- WHAT TO WORK ON: What you return should be the lines of the data containing "icon", each in full.

[Dataset entries]
== Segment start ==

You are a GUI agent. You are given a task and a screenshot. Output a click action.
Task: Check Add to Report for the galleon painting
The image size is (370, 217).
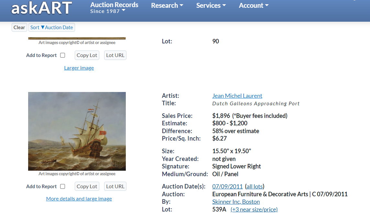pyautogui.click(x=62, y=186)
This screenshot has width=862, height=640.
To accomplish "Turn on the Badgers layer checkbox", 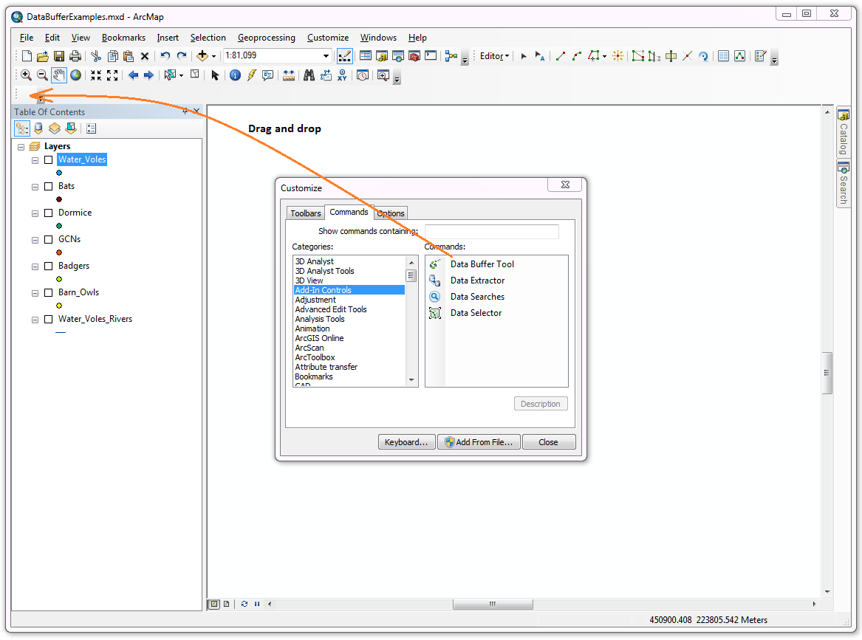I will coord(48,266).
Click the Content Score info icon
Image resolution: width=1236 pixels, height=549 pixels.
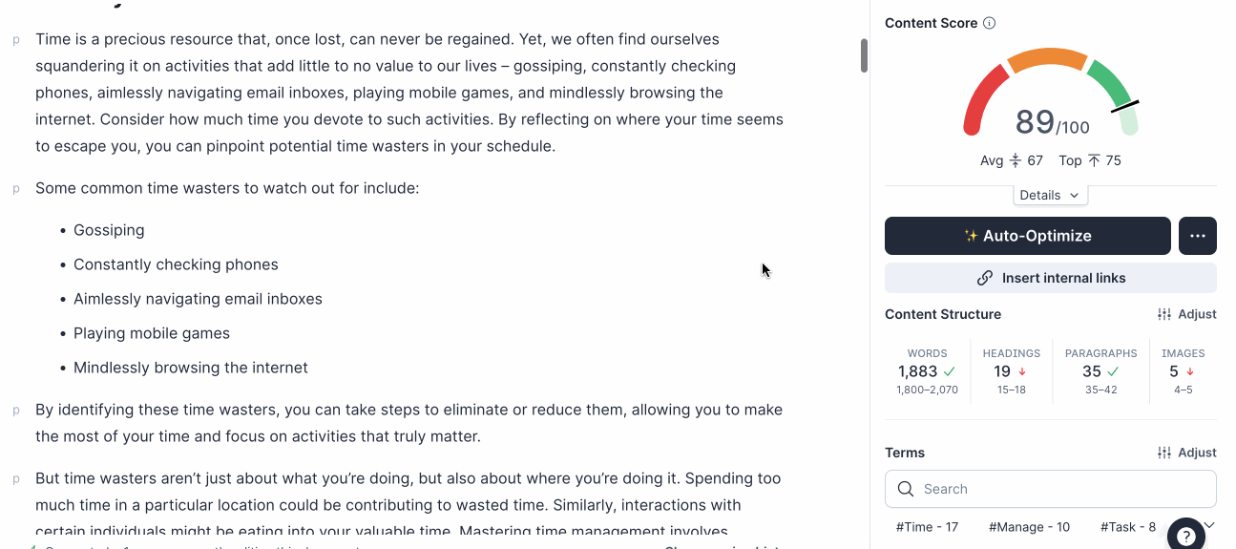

== Segment end ==
== Segment start ==

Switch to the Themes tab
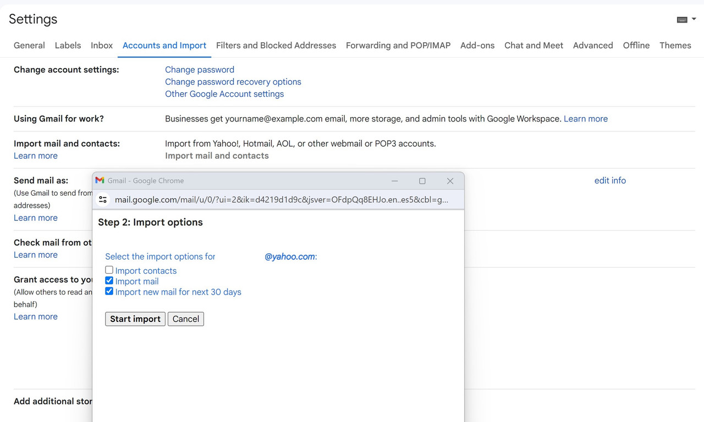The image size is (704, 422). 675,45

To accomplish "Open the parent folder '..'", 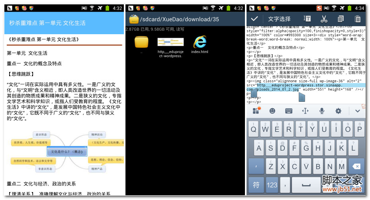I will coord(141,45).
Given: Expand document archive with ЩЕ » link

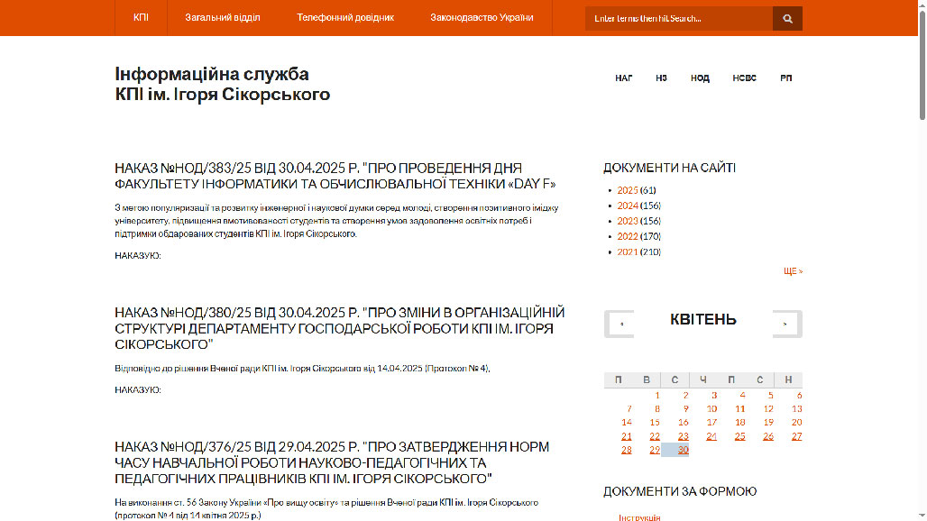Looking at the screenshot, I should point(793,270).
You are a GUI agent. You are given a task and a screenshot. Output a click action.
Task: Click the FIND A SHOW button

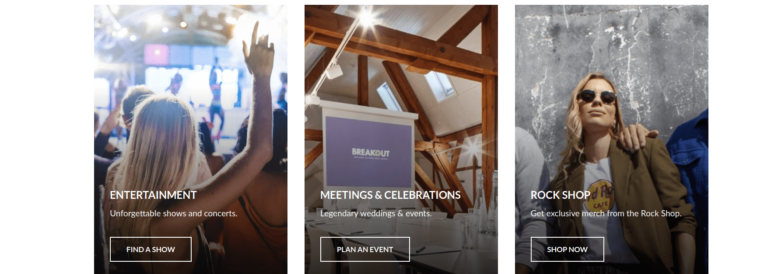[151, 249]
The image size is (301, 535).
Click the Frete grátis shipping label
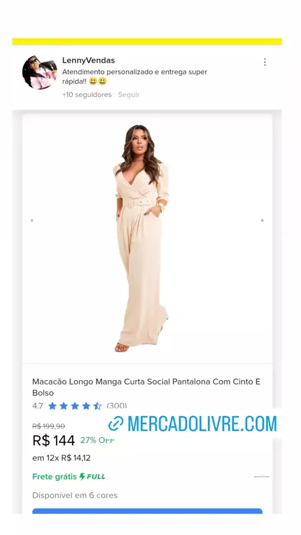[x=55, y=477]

== Segment end ==
== Segment start ==

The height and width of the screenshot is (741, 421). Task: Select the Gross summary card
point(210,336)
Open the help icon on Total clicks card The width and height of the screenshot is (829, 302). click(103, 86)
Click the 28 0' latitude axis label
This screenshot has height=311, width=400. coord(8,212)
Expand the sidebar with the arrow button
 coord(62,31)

== Segment end ==

- SOLUTION:
Click the Content Score info icon
Open the help icon on Total clicks card The width and height of the screenshot is (829, 302). click(103, 86)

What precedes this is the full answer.